Symptoms of Heat Exhaustion

  • Headache, dizziness, or fainting
  • Weakness and wet skin
  • Irritability or confusion
  • Thirst, nausea, or vomiting

What Should I Do If I Think I Have Heat Exhaustion?

If you think you have heat exhaustion, get out of the heat quickly. Rest in a building that has air-conditioning. If you can't get inside, find a cool, shady place. Drink plenty of water or other fluids. Do NOT drink alcohol or caffeinated drinks (such as soda). These can make heat exhaustion worse. Take a cool shower or bath, or apply cool water to your skin. Take off any tight or unnecessary clothing.

If you do not feel better within 30 minutes, you should contact your doctor.
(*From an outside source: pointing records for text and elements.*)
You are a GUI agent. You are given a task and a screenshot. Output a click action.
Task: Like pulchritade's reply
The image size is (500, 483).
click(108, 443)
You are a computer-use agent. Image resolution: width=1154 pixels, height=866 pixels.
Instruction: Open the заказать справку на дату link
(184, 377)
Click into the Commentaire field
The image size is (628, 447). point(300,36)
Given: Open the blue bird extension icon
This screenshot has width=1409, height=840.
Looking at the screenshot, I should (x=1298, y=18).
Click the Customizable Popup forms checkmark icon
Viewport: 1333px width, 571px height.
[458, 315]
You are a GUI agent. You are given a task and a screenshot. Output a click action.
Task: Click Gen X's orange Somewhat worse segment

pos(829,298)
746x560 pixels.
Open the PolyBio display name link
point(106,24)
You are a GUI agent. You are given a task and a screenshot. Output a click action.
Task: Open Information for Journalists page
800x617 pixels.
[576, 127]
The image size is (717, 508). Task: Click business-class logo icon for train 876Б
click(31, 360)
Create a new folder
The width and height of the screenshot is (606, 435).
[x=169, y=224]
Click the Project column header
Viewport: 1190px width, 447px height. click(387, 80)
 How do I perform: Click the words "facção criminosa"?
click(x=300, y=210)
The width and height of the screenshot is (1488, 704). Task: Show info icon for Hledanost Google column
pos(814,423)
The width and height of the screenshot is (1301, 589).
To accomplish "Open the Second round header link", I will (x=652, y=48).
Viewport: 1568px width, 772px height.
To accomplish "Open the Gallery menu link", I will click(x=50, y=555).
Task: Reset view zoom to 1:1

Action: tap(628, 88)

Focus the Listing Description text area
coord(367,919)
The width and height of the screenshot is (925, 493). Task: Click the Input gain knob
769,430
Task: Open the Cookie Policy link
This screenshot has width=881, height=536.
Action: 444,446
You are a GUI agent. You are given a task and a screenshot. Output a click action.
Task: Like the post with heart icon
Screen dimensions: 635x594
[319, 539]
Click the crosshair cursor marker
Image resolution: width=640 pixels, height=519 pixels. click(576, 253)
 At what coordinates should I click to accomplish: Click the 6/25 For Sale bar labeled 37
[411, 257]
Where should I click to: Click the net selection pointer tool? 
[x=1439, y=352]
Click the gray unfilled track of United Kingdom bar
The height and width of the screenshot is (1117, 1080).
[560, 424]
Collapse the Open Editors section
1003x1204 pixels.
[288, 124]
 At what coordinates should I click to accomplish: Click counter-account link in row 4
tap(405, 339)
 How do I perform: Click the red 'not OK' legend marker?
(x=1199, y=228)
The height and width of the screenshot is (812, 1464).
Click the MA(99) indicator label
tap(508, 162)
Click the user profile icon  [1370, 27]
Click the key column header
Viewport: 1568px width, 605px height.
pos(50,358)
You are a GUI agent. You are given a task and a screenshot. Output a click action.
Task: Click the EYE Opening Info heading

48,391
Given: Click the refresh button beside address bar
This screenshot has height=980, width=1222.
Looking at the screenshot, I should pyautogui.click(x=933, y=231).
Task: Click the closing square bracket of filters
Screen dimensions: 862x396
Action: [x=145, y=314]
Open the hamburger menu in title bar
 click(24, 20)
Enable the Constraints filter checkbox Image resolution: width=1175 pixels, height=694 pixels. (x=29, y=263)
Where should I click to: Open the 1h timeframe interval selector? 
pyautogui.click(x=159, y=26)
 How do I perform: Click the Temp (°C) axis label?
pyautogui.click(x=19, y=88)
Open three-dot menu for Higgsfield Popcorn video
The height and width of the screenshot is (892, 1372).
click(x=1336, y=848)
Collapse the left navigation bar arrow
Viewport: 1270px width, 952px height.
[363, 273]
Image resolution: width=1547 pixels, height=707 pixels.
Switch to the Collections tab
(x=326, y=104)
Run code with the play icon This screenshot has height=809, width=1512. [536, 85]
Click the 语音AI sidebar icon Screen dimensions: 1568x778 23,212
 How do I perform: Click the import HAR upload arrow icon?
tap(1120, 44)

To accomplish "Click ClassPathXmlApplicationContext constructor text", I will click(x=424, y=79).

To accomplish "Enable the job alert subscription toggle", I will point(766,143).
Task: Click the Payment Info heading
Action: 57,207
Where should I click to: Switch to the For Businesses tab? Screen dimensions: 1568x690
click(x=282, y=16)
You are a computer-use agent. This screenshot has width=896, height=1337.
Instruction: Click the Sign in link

If heat exhaustion is not treated, it can progress to heatstroke.

Symptoms of Heat Stroke

  • High fever (104°F or higher)
  • Heat StrokeSevere headache
  • Dizziness and feeling light-headed
  • A flushed or red appearance to the skin
  • Lack of sweating
  • Muscle weakness or cramps
  • Nausea
  • Vomiting
  • Fast heartbeat
  • Fast breathing
  • Feeling confused, anxious or disoriented
  • Seizures

Heatstroke is when the internal temperature of the body reaches 104°F. It can happen when your body gets too hot during strenuous exercise or when exposed to very hot temperatures, or it can happen after heat exhaustion isn't properly treated. Heatstroke is much more serious than heat exhaustion. Heatstroke can cause damage to your organs and brain. In extreme cases, it can kill you.

What Should I Do If I Think Someone Has Heatstroke?

If you think someone might have heatstroke, call emergency medical personnel immediately. While you are waiting for medical assistance, take the person into an air-conditioned building or a cool, shady place. Remove the person's unnecessary clothing to help cool him or her down. Try to fan air over the person while wetting the skin with water. You can also apply ice packs to the person's armpits, groin, neck and back. These areas contain a lot of blood vessels close the surface of the skin. Cooling them with ice packs can help the person cool down.